RE: Hitman. Future CAPEX17 Mar 2019 18:24
Work on these figures as it's from the horses mouth !!
Opex and capex spend of c$600m and c$275m, respectively in 2019!!
Brent pricing, but Kraken gets a c$5/bbl discount (due to being heavy oil). We have given Kraken gross production volume guidance of 30-35kboed (so net is 70.5% of this)
- Sales volumes will be slightly less than production due to entitlement in Malaysia being some 70% of our working interest production. You would have to make an assumption in Malaysia production volumes to make this adjustment.
In terms of uses of the FCF post capex, we have the following:
Bond interest is 7% on total bonds of c$1bn. At current prices, we expect to only pay cash in Feb/April (and not Aug/Oct). On this basis, cash will be half the total annual interest with the rest PIK. If prices average $65/bbl or above then all is cash, which increases the company’s “breakeven” price slightly.
Bank interest is 4.75% plus LIBOR, so around 7% and our base credit facility of $785m is fully drawn.

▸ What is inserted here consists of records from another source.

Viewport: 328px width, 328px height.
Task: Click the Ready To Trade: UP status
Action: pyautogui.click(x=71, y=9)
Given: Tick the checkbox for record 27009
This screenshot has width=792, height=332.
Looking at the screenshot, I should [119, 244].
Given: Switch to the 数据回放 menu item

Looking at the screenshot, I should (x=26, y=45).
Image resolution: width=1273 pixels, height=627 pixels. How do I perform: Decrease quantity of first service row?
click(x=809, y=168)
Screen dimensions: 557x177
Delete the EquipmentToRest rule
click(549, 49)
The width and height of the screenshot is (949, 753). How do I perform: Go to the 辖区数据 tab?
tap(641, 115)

The Kraken Finance Lease is $115
You would need to make a calculation for the cash payments to BP under both the 25% vendor loan and the 75% vendor loan (these are not part of net debt as they are payments contingent on the field’s cash flow). We have said that the 75% loan gets paid in roughly equal instalments over 5 years covering both interest and principal. The principal is c$100m and interest is 7.5%, so you need to apply this interest to the principal in a compound basis for 5 years and then divide by 5 to get the rough annual payment. For the 25% interest vendor loan (which was c$85m originally, c$60m at HY18 per our financial statements), this should be paid off this year.

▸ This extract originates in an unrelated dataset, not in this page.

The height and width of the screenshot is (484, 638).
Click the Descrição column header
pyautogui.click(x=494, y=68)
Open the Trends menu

These are the main draws on free cash in 2019 prior to making any repayments of debt (which are mainly the bank amortisation of $205m, Mercuria prepay that will finish in April and Kraken financing from Oz Management being the main ones). Of course, these repayments don’t change net debt as we either have the cash and higher gross debt, or gross debt is lowered through repayments.